The flood of new voices, new words and new messages has required us to develop new skills. We are getting better and better at filtering and searching. We filter out messages that we deem to be false or useless. We weed out most of the ads that bombard us and we ignore most of the voices shouting on the internet. We filter things by our bias, by our knowledge and by our relationships. If we already believe something we aren't very likely to listen to voices saying the opposite of what we believe. If we already know something we don't want to know something different. And if our friends trust voices that are online, we are more likely to trust those voices ourselves. The effect that used to be called "word of mouth" is now called "viral." If a video or blog goes viral, it's passed from friend to friend until it floods the internet. If anything, the invention of the internet has made the way we get information even more relational than it was before. Many people use social media as their primary news source, letting their friends sort out the important stories from the mundane.
We also have had to learn how to search for information. It used to be that finding knowledge meant going to a library or other repository of words. Then with television, the news was piped into our homes and our searching was comprised of button pushes on a remote control.

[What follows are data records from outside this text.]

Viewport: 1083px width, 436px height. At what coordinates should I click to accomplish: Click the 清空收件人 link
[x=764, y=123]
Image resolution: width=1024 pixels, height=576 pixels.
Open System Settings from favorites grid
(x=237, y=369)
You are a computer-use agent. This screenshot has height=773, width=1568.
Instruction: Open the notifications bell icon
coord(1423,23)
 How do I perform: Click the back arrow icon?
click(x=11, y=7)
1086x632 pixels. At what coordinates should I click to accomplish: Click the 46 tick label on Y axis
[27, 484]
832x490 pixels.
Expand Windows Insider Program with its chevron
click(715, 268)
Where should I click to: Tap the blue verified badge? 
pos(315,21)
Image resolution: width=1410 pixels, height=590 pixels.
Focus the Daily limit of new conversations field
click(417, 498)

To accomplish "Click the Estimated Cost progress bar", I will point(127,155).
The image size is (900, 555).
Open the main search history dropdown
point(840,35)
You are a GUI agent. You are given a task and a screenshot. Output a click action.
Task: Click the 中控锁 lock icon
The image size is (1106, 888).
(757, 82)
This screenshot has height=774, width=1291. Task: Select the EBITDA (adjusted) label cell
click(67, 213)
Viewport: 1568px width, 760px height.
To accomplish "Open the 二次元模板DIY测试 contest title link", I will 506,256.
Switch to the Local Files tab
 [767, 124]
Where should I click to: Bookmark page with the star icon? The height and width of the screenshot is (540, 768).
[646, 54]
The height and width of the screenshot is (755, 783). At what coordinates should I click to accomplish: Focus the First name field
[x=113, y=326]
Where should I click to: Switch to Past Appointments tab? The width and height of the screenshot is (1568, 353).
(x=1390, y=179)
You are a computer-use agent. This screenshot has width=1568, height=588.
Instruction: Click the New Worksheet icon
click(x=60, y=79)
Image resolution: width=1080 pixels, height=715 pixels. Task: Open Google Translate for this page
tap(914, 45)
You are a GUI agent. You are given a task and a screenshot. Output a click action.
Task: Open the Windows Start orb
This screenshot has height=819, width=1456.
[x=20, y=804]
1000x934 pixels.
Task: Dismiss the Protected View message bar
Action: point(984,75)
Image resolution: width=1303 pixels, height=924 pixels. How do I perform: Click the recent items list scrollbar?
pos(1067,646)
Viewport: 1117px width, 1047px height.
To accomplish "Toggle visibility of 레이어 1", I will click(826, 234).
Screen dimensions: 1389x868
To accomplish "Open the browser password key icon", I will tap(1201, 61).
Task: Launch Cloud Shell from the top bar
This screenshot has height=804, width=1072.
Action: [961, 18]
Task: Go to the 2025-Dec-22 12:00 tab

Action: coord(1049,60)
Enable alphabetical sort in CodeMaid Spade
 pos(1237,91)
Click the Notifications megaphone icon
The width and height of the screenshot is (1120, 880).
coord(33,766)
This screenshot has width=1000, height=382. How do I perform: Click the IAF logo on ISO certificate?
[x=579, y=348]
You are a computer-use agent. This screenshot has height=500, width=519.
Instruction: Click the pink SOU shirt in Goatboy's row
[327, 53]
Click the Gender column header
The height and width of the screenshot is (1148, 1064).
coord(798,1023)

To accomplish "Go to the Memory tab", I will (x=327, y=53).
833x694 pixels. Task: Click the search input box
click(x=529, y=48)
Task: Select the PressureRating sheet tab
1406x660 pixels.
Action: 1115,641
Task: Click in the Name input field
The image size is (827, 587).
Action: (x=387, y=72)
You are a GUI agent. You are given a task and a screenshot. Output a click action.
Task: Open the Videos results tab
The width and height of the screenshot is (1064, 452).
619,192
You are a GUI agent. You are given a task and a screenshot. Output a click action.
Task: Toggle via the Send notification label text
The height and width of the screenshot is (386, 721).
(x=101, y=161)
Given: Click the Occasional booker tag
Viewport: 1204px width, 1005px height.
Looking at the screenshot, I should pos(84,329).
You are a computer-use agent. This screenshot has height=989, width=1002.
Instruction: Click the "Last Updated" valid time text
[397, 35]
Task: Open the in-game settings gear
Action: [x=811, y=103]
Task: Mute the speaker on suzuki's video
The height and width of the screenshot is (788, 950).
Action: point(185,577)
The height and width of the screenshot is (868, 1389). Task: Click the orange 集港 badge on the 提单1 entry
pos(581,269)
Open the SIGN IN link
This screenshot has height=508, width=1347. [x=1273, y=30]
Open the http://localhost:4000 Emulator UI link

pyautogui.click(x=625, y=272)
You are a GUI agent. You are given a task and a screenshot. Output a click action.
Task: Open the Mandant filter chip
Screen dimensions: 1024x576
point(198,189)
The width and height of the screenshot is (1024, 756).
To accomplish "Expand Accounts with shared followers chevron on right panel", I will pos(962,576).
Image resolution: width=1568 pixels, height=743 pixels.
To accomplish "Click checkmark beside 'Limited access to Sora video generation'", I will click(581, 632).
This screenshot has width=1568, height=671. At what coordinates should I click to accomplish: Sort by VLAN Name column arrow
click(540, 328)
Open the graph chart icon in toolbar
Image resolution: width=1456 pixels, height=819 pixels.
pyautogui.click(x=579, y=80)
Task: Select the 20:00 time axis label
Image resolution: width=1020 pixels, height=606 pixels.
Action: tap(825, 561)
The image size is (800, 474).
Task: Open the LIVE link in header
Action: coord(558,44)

But with the internet, the knowledge available is far exceeding our ability to store it. As of today there are 19.58 billion pages online. That's three web pages for every person on the face of the earth. With so much information available, we need to sort through it better than we ever could before. We rely on tools like Google to search the internet and bring back the best results. But because of that, our brains are adapting to remember fewer and fewer facts. When we know that the information is readily available, we are less likely to commit it to memory. Having the internet on phones has exacerbated the issue since we can now use Google nearly anywhere.
In a world where information has become incredibly cheap, filters, searches and the ability to draw conclusions from the information are increasing in value.